Geoff mentioned (about THK, on another thread):_

"THK for me is something I would only feed when I am traveling. Though my dogs don't really do that well on it they have very loose stools. I've tried a few of the different varieties of THK too so it isn't just one flavour. It is billed as being a complete meal in a box just add h2o. "_

Yes. My dogs are all used to plain old raw rather than THK with add-ins. Straight THK gives them loose stools, too. I would have to acclimate them to it.

But really, I don't use THK that way. I mentioned elsewhere that I use it for travel .... but I still add RMBs. It just makes it a lot easier on a car trip. And when I use it at home, I use it as a source of balanced variety, mixing it thinner than usual and pouring some over the raw meal every now and then, like when I think I've been relying too heavily on chicken and want to easily add a balanced beef or fish "side dish."

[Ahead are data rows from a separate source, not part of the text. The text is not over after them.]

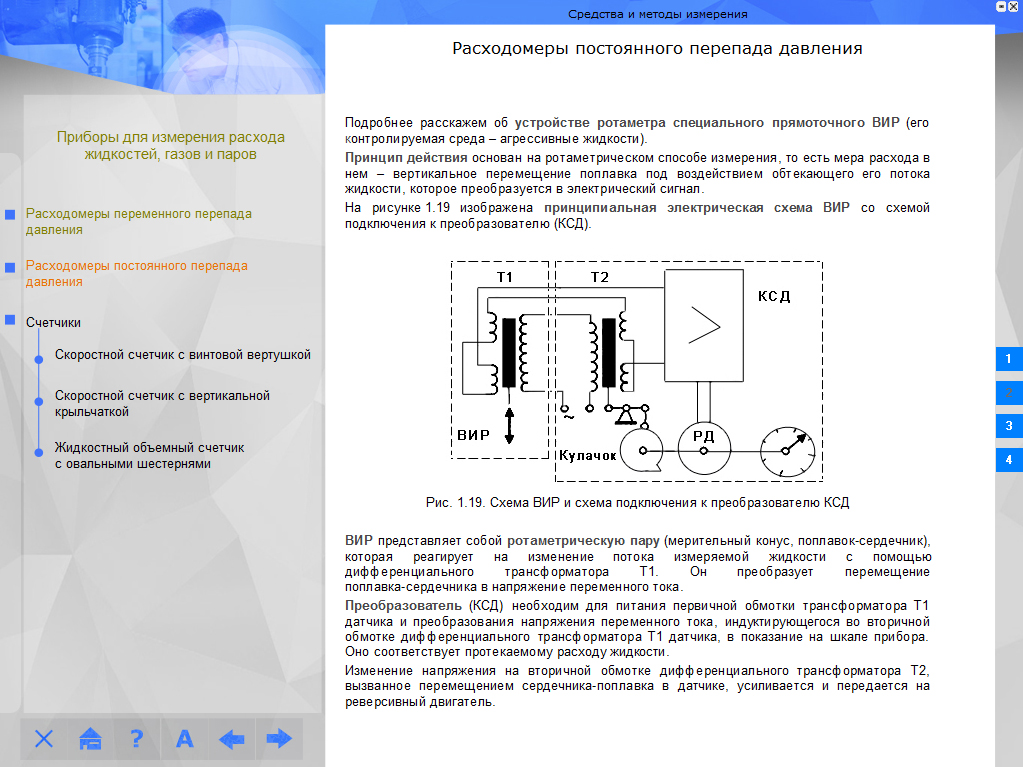Screen dimensions: 1023x767
Task: Switch to page 1 tab
Action: (1008, 358)
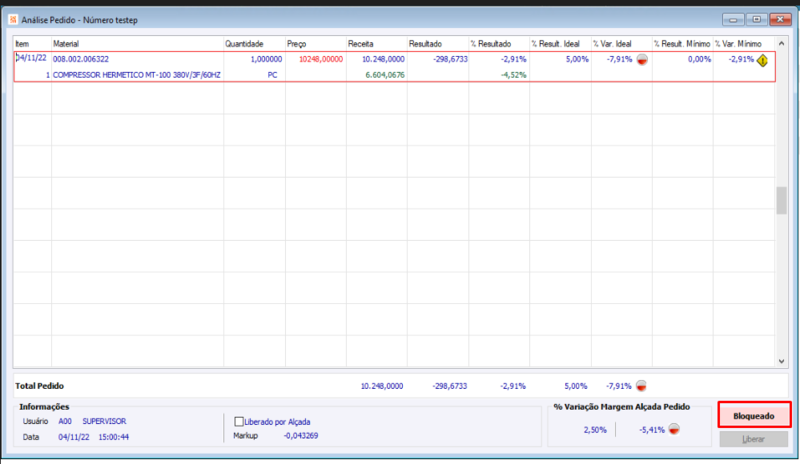Viewport: 800px width, 464px height.
Task: Click the Receita column header
Action: click(361, 44)
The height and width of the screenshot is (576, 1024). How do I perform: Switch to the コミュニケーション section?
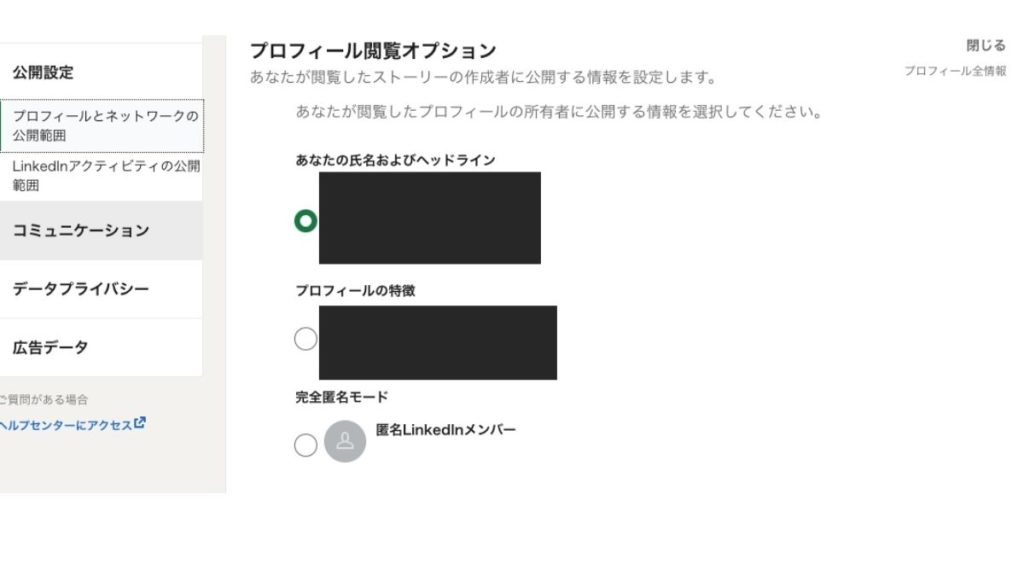tap(81, 231)
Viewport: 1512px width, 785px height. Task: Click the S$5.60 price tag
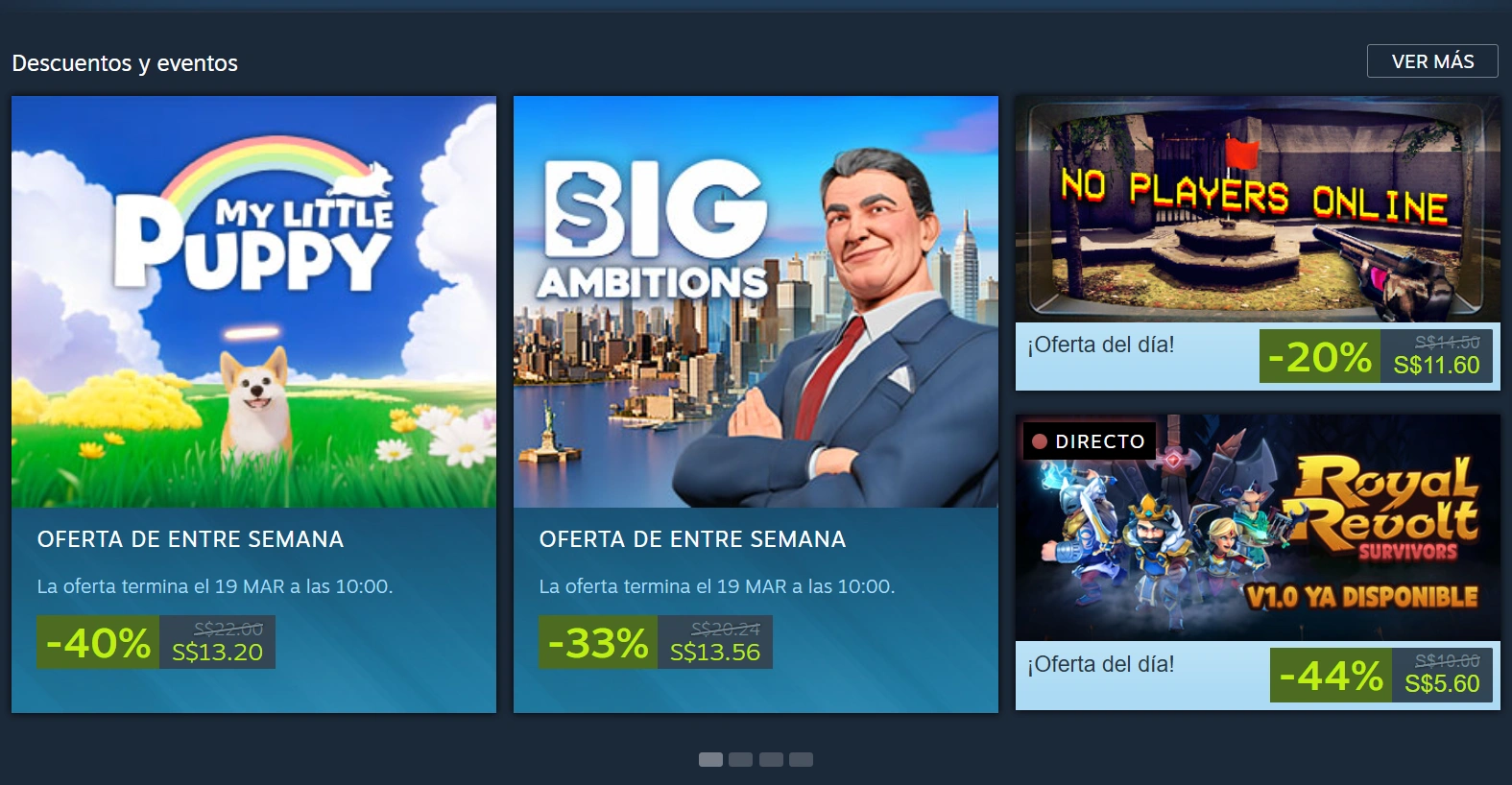pos(1442,683)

Of course, it is balanced as is (except Preference), but I don't know anyone who uses it as is, and even THK says "most dogs" will do better with add-ins as directed.

All JMO!


----------



## Geoff Empey (Jan 8, 2008)

Connie Sutherland said:


> Yes. My dogs are all used to plain old raw rather than THK with add-ins. Straight THK gives them loose stools, too. I would have to acclimate them to it.


For me the price difference between THK and my regular supply of RAW negates any acclimatizing to THK. I guess it is ok if you are rich and I'm far from that. . (well rich in friends) :wink: But they won't pay for THK for my dogs! 

I usually can keep depending on the outside temperature enough of my regular RAW in a cooler for 2 days then I would use THK or alternatively NRG. Most of my trips for trialing or training never really are more than 3 days and if I know I have access to a fridge I can bring more of my regular RAW. 

Being performance sport dogs I am pretty anal about changing their diet and will even bring h2o from home as to not upset their performance balance. It's more about keeping their diet routine as close as possible to what it is at home. Really in competition they need every advantage that they can have and getting dehydrated from loose stools or picking up a bug from some well water negates why we went to the trial in the first place .. which is to do well. Even attending seminars the dogs will learn better if they are 100% healthy from a nutritional stand point.


----------



## Connie Sutherland (Mar 27, 2006)

Geoff Empey said:


> For me the price difference between THK and my regular supply of RAW negates any acclimatizing to THK.


Yeah, it would be more than I would be able to pay too. But for travel (with mainly RMBs) and a once-or-occasionally-twice-a-week "side dish" is OK. It sure is convenient (and high quality) .... and you sure do pay for that. :lol:


----------



## Geoff Empey (Jan 8, 2008)

Connie Sutherland said:


> It sure is convenient (and high quality) .... and you sure do pay for that. :lol:


You sure do pay for it. To me alot of k9 nutritional products are based on marketing. Just because a product is expensive, high quality and convenient doesn't mean it is a good value. I have found many grocery store bought meats (sic_)"human grade"_ are cheaper than the equivalent dog foods in a bag. Then you have all the prepackaged RAW fresh, frozen, dehydrated etc. It is all hyped beyond belief and the consumer laps it up like a kitten drinking milk from a saucer. Not saying that any of these foods are bad but people need to educate themselves and understand what their animals are getting for what their paying. 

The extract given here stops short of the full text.